Task to complete: From the data below, copy exactly the lines that lie between the one holding "Kooperationen (1243, 737)" and the one holding "Alle ablehnen (2069, 1623)", including both, and nothing more.

Extracted information:
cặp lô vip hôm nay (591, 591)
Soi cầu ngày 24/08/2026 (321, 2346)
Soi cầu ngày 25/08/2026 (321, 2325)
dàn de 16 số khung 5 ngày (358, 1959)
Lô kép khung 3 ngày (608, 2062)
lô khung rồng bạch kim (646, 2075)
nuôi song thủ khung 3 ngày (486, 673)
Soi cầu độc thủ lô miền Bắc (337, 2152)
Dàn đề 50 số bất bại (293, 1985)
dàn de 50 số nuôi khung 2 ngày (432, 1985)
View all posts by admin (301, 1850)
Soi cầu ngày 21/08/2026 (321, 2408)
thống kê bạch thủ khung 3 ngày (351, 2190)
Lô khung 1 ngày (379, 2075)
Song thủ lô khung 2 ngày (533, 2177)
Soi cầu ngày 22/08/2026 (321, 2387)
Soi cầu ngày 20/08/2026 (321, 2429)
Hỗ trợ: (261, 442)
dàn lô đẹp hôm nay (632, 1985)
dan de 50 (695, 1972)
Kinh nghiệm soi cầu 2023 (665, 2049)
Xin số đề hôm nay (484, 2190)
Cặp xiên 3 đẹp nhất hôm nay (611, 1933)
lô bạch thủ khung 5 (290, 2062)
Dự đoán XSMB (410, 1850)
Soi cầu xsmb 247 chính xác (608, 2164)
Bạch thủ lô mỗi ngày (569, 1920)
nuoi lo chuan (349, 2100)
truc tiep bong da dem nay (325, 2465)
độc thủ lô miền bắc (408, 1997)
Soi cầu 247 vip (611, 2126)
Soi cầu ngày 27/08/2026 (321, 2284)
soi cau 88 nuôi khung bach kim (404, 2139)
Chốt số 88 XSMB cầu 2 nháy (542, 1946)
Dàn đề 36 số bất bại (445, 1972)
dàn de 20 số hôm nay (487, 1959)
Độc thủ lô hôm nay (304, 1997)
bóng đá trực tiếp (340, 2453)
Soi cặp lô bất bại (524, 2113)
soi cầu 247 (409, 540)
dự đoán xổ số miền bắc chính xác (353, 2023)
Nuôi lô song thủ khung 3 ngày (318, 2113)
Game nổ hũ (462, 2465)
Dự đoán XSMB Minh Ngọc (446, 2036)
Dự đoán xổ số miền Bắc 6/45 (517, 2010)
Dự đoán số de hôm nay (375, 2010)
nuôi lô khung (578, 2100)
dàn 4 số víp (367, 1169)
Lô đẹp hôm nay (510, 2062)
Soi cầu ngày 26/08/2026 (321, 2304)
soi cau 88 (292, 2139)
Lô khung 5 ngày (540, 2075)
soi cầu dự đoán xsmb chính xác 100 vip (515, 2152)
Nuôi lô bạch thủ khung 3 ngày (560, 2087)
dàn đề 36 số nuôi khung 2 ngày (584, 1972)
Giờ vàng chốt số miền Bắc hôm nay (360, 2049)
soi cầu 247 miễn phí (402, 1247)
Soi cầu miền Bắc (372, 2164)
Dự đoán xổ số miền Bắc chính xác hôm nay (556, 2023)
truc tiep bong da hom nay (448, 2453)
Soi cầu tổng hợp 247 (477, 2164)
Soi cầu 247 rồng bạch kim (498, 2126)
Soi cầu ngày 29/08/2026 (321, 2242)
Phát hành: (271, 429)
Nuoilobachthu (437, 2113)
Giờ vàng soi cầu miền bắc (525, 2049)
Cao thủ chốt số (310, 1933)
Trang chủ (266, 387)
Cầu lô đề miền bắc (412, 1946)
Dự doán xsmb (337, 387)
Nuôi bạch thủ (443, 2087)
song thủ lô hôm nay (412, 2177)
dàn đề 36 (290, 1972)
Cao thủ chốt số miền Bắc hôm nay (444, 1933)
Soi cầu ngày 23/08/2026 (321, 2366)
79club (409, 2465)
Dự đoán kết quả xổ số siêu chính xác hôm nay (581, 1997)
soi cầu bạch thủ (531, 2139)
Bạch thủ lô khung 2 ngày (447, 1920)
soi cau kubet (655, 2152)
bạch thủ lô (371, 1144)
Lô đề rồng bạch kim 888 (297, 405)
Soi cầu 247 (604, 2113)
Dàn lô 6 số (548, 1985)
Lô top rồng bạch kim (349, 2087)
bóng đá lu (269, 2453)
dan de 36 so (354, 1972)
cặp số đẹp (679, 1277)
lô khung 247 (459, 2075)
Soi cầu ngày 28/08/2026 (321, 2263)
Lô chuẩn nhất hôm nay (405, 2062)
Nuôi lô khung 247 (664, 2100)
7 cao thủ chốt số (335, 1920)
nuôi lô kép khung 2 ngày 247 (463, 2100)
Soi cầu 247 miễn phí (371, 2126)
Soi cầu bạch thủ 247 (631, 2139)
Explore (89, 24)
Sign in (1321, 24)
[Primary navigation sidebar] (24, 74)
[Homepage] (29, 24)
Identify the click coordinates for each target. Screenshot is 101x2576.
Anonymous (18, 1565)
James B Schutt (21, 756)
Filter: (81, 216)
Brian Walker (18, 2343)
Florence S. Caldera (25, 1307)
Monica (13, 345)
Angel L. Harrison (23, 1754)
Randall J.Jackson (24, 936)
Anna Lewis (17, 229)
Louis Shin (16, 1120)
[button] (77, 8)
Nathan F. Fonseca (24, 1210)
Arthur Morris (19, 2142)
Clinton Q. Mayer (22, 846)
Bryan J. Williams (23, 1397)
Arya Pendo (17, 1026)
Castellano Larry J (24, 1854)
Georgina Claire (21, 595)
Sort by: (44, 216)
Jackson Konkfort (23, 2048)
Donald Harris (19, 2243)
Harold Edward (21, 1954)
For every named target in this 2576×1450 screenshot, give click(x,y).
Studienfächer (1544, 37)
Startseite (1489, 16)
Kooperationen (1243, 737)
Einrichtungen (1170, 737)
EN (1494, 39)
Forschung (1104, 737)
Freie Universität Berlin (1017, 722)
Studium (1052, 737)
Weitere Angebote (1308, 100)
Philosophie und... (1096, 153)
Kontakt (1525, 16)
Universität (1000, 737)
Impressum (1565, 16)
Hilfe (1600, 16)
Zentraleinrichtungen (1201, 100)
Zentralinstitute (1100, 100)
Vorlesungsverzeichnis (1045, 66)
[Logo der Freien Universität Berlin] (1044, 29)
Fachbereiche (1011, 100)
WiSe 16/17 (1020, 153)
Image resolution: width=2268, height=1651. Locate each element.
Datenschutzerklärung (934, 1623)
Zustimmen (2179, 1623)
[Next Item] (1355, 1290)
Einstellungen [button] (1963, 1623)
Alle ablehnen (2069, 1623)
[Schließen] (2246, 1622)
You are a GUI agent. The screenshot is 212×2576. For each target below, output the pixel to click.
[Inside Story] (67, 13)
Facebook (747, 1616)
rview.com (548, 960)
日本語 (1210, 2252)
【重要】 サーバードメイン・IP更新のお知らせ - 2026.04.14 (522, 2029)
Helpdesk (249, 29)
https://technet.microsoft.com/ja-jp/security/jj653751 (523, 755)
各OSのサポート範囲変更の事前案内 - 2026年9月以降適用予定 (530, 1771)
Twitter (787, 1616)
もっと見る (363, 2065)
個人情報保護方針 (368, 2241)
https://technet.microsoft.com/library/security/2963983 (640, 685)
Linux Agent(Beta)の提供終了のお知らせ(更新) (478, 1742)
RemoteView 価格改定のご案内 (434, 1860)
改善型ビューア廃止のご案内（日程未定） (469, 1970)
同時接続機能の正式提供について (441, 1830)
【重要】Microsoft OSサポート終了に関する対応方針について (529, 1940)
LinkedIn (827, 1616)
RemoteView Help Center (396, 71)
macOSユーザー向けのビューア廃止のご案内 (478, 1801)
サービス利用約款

Output below:
Kooperationen (1243, 737)
Einrichtungen (1170, 737)
EN (1494, 39)
Forschung (1104, 737)
Freie Universität Berlin (1017, 722)
Studium (1052, 737)
Weitere Angebote (1308, 100)
Philosophie und... (1096, 153)
Kontakt (1525, 16)
Universität (1000, 737)
Impressum (1565, 16)
Hilfe (1600, 16)
Zentraleinrichtungen (1201, 100)
Zentralinstitute (1100, 100)
Vorlesungsverzeichnis (1045, 66)
[Logo der Freien Universität Berlin] (1044, 29)
Fachbereiche (1011, 100)
WiSe 16/17 (1020, 153)
Image resolution: width=2268, height=1651. Locate each element.
Datenschutzerklärung (934, 1623)
Zustimmen (2179, 1623)
[Next Item] (1355, 1290)
Einstellungen [button] (1963, 1623)
Alle ablehnen (2069, 1623)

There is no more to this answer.